The Cider House Rules

The Cider House Rules Analysis

John Irving brings element of his own childhood into The Cider House Rules. Having lost his dad during WWII, Irving knows firsthand how difficult it is to grow up missing a parent. In this novel, he explores the concept of unwanted children. Dr. Wilbur Larch runs St. Cloud's Orphanage and an OBGYN practice for impoverished women. On the side he discretely performs abortions for some of them. When he is found out by one of the orphans -- Homer, -- Larch defends his decision passionately out of concern for the women who would seek abortions in dangerous backdoor clinics otherwise. Homer grows up to face his own parenting challenges. He meets a couple at Larch's clinic who invite him to move in with them. After Wally goes to war and is reported killed, Candy and Homer have a baby together. Suddenly Wally returns, having been paralyzed but not killed, and the illicit lovers tell him the baby -- Angel -- is his. Secretly they keep up their affair for fifteen years. Meanwhile Angel grows up and gets his girlfriend knocked up. They wind up at Homer's door seeking an abortion, he having long ago took over Dr. Larch's practice.

With its many twists and turns this story proves challenging to unpack. Irving is definitely shedding light on the crisis of unwanted children from all angles: orphans, abortions, and abandoned children. While Dr. Larch prefers that women keep their children, he understands that some of them do not have the resources or capacity to do so. He would rather they get a safe abortion from him than to attempt an unsanctioned one and potentially die but inevitably suffer trauma. He's got his own dark past in which he was assaulted by a prostitute when he was young, so he's not stranger to sexual trauma. That's why he opened the clinic. Desiring to ensure that no child grows up feeling undesirable, he runs the orphanage out of love but detachment. When Homer learns about the abortion practice, he is outraged and confused. Any one of those lost babies could've easily been him, so why was he spared? Without any consistent parental figures, he wanders through life trying to dull this question in the back of his mind. Finally, when his own commitment to parenting is challenged, he chooses to avoid conflict and give Angel to Wally without a word. He doesn't want to be a parent under the difficult and expensive circumstance of a custody lawsuit. This crisis brings him back to Dr. Larch; he's able to better understand his mentor's decision to perform abortions now. He finally sees that the women at the clinic don't want to be there, but they are desperate, just like he was in Angel's situation. The circle is completed when Angel shows up to Homer's clinic with his pregnant girlfriend seeking an abortion.

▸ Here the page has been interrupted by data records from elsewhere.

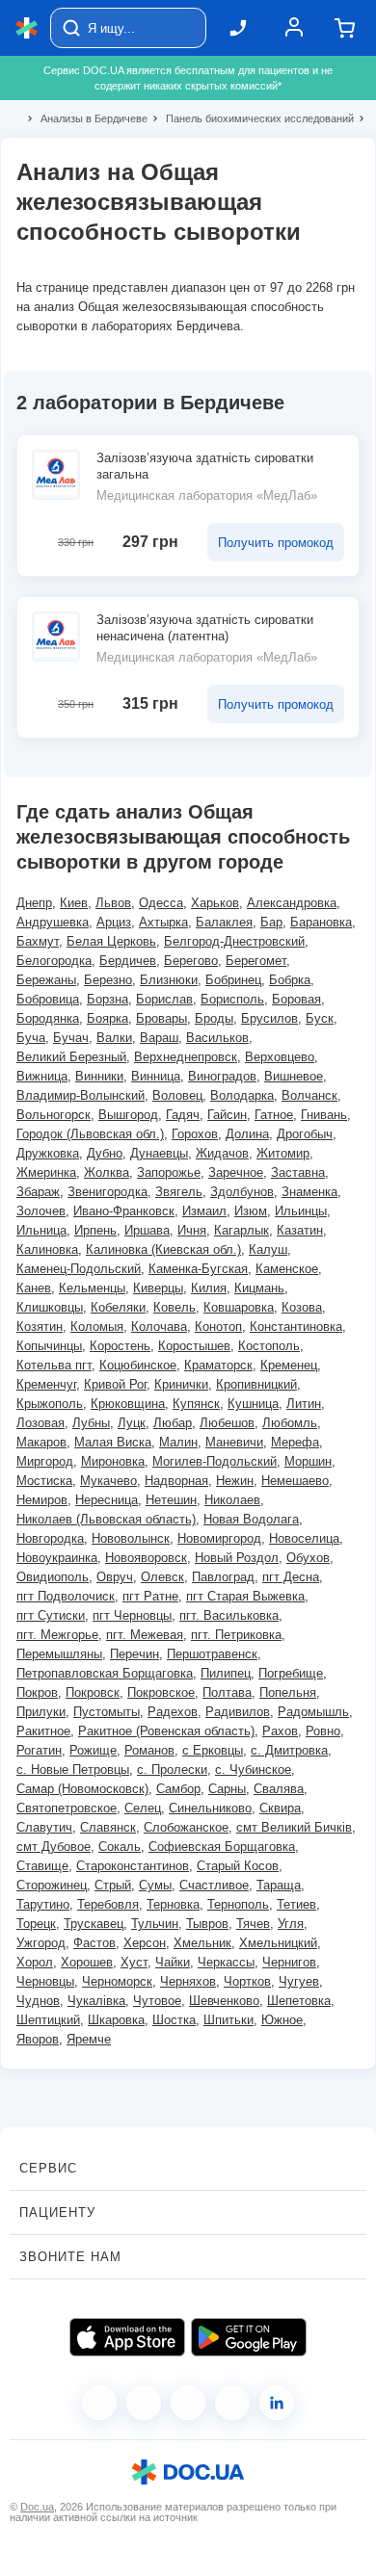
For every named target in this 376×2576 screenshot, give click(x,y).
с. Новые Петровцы (72, 1769)
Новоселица (304, 1538)
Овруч (114, 1577)
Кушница (253, 1403)
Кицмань (259, 1288)
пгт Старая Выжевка (245, 1596)
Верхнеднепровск (185, 1057)
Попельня (287, 1692)
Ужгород (41, 1943)
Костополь (269, 1346)
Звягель (178, 1191)
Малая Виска (112, 1442)
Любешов (227, 1423)
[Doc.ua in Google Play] (249, 2337)
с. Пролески (172, 1769)
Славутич (44, 1827)
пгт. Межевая (144, 1634)
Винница (155, 1076)
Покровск (93, 1692)
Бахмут (37, 941)
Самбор (178, 1789)
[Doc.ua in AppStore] (127, 2337)
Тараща (278, 1885)
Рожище (93, 1750)
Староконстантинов (132, 1866)
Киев (74, 903)
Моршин (308, 1461)
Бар (271, 922)
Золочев (41, 1211)
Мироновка (113, 1461)
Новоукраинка (56, 1557)
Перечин (134, 1654)
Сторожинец (51, 1885)
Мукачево (108, 1480)
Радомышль (313, 1711)
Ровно (323, 1731)
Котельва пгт (54, 1365)
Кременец (288, 1365)
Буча (30, 1037)
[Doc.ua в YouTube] (232, 2402)
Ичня (191, 1230)
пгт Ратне (150, 1596)
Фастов (94, 1943)
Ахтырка (163, 922)
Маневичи (234, 1442)
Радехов (173, 1711)
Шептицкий (48, 2020)
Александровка (291, 903)
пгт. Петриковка (236, 1634)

What does a society do with its unwanted children? It's a conversation long contested because of its complexity. The issue cannot be boiled down to mere value of life since it's often a competition between two lives -- mother and child. In his roundabout manner, Irving is discussing the options a parent has when they find themselves unfit for their role. He makes some powerful arguments for the legitimacy of abortion, without stomping on the opposition. Overall, Irving clearly communicates his deep conviction that children should never be made to feel unwanted.